Dataset items:
= Beginning of Section =

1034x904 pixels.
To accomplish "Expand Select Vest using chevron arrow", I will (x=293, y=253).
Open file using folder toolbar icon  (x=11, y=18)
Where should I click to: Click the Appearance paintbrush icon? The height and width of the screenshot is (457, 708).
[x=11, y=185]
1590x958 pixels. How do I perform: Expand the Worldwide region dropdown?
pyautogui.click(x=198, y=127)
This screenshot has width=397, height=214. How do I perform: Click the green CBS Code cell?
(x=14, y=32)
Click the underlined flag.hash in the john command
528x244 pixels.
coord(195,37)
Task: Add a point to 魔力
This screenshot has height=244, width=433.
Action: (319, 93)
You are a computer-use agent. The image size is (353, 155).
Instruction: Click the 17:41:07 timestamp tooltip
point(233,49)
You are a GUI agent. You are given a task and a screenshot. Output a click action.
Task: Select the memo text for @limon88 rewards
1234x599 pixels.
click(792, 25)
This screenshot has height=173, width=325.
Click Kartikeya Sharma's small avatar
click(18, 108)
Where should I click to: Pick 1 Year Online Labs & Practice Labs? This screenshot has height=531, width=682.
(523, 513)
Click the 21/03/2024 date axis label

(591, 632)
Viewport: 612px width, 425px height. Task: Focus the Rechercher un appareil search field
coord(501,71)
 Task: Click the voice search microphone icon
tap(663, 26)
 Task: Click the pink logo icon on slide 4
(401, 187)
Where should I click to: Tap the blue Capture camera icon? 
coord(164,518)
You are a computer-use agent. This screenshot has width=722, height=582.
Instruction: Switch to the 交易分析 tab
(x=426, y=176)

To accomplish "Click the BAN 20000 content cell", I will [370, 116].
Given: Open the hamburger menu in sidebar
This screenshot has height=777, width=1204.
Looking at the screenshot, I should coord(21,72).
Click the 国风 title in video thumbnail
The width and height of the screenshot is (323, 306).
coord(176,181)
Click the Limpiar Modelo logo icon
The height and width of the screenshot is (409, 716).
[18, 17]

= End of Section =

_Your goal_:
Return exactly the line that contains "Instruction: Switch to the 交易分析 tab" and every line after it, through the last line of the records.

_Response area_:
Instruction: Switch to the 交易分析 tab
(x=426, y=176)

To accomplish "Click the BAN 20000 content cell", I will [370, 116].
Given: Open the hamburger menu in sidebar
This screenshot has height=777, width=1204.
Looking at the screenshot, I should coord(21,72).
Click the 国风 title in video thumbnail
The width and height of the screenshot is (323, 306).
coord(176,181)
Click the Limpiar Modelo logo icon
The height and width of the screenshot is (409, 716).
[18, 17]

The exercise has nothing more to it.